A liturgia do Sábado Santo, a mais completa de todo o ano litúrgico, teve de ser adaptada e abreviada neste ano. Não houve Batismo, por exemplo, mas apenas a renovação das promessas batismais. E, no caso da missa papal, só o Círio Pascal, representando a luz de Cristo, e uma pequena vela acendida pelo Papa Francisco iluminaram a quase deserta basílica.

Em mais um momento deste ano atípico, a clássica “oração universal” da liturgia do Sábado de Aleluia, 11, incluiu uma prece pelo fim da epidemia, para “fazer triunfar a vitória [de Deus] sobre o mal que aflige a humanidade”. Nesse contexto, o Papa Francisco defendeu o que chamou de “direito à esperança”.

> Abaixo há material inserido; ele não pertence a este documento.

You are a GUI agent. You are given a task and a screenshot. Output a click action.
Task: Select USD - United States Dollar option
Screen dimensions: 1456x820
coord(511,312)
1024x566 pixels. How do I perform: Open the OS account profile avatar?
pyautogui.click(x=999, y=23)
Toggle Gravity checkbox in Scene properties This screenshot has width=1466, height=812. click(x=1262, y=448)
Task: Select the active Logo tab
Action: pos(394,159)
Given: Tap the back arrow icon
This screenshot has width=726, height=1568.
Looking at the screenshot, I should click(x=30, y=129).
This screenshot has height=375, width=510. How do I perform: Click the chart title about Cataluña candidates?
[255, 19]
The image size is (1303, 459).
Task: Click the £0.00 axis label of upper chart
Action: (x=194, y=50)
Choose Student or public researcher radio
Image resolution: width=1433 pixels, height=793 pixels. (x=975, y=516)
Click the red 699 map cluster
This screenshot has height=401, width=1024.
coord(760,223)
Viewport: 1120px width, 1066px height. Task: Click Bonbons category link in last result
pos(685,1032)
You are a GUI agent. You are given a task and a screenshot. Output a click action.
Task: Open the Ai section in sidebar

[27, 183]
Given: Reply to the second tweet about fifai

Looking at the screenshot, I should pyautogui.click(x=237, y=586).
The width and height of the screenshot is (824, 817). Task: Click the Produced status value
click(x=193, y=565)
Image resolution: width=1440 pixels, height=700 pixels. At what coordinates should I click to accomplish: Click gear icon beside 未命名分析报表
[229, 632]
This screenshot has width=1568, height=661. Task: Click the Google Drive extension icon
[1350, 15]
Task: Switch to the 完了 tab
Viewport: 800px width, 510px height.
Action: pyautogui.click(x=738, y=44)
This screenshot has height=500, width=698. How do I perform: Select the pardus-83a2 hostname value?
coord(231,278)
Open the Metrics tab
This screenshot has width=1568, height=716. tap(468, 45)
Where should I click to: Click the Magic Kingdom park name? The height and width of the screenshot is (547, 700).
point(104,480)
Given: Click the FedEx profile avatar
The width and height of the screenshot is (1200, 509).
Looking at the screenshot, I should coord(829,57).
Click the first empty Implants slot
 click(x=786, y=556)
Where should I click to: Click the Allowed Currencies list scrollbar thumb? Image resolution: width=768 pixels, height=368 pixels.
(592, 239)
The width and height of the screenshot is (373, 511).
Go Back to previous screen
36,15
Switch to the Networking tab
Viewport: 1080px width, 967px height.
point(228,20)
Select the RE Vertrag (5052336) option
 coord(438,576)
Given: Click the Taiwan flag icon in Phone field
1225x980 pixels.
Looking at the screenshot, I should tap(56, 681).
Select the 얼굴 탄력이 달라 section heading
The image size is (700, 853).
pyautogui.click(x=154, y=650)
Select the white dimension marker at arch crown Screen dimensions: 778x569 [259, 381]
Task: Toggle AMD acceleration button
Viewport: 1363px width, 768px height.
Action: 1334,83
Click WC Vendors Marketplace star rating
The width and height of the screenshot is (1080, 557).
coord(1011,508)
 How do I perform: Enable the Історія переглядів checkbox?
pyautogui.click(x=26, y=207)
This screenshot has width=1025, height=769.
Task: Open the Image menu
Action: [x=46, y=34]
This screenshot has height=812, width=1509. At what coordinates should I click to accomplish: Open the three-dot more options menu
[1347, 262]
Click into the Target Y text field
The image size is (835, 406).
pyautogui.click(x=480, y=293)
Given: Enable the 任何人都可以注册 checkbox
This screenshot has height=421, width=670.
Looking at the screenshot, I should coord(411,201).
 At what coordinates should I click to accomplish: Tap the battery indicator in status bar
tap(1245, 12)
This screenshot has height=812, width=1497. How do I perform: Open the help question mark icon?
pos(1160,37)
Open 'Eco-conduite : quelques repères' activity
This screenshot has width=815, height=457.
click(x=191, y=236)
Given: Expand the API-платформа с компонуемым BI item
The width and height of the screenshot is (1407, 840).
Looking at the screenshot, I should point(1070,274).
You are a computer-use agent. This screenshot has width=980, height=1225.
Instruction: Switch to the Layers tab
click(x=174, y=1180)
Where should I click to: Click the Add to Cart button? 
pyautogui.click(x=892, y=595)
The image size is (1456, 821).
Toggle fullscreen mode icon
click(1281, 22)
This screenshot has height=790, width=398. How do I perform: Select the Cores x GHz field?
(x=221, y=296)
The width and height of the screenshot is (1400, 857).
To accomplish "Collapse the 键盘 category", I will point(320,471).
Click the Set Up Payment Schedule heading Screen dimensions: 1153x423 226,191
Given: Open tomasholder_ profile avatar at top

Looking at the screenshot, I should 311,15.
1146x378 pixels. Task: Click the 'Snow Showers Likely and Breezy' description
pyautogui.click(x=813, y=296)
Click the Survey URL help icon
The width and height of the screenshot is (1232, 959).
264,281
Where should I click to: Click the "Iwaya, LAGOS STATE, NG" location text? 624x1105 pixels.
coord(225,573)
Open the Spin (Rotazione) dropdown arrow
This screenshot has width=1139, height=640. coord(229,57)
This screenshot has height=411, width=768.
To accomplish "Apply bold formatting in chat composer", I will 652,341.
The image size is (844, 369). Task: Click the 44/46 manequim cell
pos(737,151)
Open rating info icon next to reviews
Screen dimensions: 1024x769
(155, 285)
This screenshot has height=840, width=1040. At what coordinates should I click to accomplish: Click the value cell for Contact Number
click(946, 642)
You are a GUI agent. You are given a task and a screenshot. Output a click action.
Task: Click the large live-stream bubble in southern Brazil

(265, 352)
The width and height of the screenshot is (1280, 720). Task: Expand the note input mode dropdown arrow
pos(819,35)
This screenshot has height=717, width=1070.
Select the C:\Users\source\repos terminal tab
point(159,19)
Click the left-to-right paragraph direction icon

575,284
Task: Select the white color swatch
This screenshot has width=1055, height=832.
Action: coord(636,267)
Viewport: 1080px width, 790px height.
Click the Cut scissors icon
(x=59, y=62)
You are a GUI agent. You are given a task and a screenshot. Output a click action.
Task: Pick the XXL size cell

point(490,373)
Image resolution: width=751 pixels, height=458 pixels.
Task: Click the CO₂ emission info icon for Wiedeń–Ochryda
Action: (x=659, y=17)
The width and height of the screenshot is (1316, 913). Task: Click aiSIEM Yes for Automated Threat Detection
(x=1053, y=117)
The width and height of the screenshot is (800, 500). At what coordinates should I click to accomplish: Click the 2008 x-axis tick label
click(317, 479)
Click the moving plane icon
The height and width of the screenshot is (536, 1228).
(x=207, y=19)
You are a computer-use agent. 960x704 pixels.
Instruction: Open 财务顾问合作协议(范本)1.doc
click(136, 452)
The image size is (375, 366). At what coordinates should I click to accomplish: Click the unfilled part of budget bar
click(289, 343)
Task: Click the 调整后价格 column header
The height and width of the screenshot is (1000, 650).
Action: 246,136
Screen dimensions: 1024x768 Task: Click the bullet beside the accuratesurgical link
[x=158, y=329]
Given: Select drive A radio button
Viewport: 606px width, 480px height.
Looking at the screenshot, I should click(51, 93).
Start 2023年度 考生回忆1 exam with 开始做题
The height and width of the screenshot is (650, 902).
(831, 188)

“Com Deus nada é perdido. Coragem!”, disse. “Não cedamos à resignação. Não coloquemos uma pedra sobre a esperança. Deus não nos deixou sozinhos. Ele nos visitou.” Esse direito, explicou, não é o simples otimismo, mas um “dom que vem do céu” 

Da mesma forma que as mulheres encontraram o sepulcro vazio, também nós devemos ver a esperança, declarou. “Jesus, como semente na terra, estava por fazer germinar no mundo uma vida nova. E as mulheres, com a oração e o amor, ajudavam a esperança a florescer. Quantas pessoas, nos dias que vivemos, fizeram e fazem como aquelas mulheres: semeiam brotos de esperança!”

O Papa pediu à humanidade, neste momento de dor, a coragem de abrir o coração a Cristo, para ressurgir com Ele e tornar-se promotora de vida.